Hyperbaric oxygen (HBO) is widely applied to treat a number of hypoxia-related diseases. Previous studies focused on the immediate effect of HBO-exposure induced oxidative stress on lungs, but knowledge regarding the chronic effects from repetitive HBO exposure is limited, especially at the gene expression level. We found that repetitive HBO exposure did not alter the morphology of murine lungs. However, by deconvolution of RNA-seq from those mice lungs using CIBERSORTx and the expression profile matrices of 8 mesenchymal cell subtypes obtained from bleomycin-treated mouse lungs, we identify several mesenchymal cell subtype changes. These include increases in Col13a1 matrix fibroblasts, mesenchymal progenitors and mesothelial cell populations and decreases in lipofibroblasts, endothelial and Pdgfrb high cell populations. Our data suggest that repetitive HBO exposure may affect biological processes in the lungs such as response to wounding, extracellular matrix, vasculature development and immune response.

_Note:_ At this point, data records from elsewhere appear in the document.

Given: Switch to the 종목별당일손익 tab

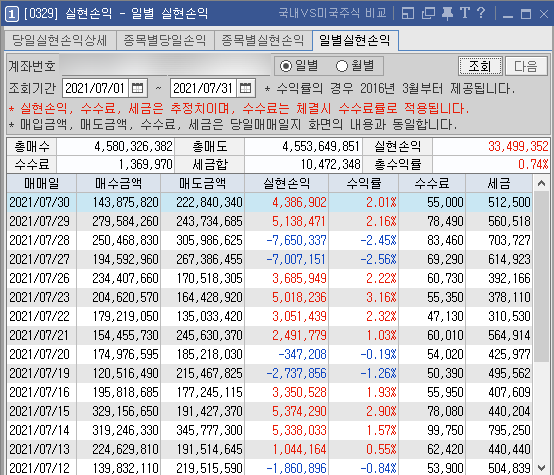Looking at the screenshot, I should 165,40.
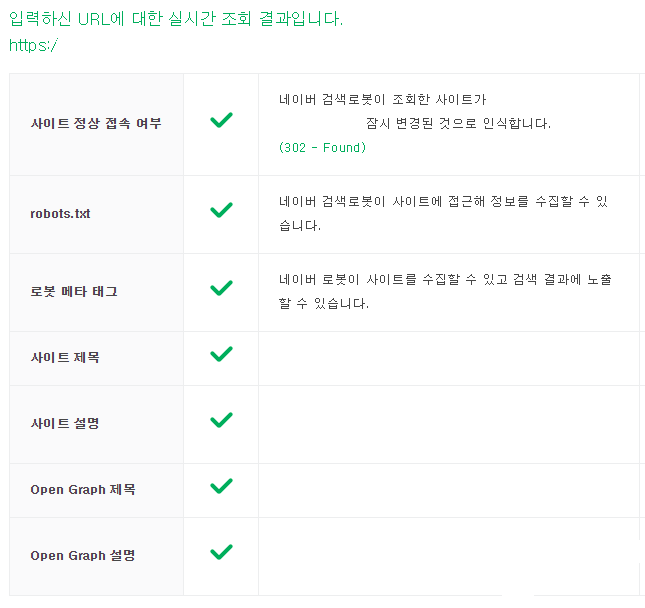Click the Open Graph 제목 checkmark icon
Screen dimensions: 645x608
(x=221, y=486)
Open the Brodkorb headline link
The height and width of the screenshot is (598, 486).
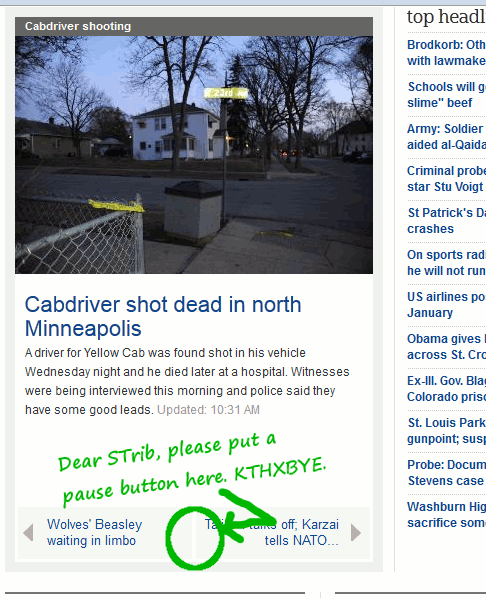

To assess the effect of repetitive HBO-exposure on mice lungs, six to eight weeks old male C57BL/6 mice (20-25 g) mice were divided into control group and HBO group.The mice in the HBO group were subjected to the 2.5 ATA (Atmosphere Absolute) HBO once a day for 11 consecutive days, 90 min for each time, while the mice in the control group were placed in the chamber for the same duration without pure oxygen pressurization. The day after the end of thel ast exposure, lung tissues were collected to do RNA-seq. Four mouse lungs were sequenced in each group.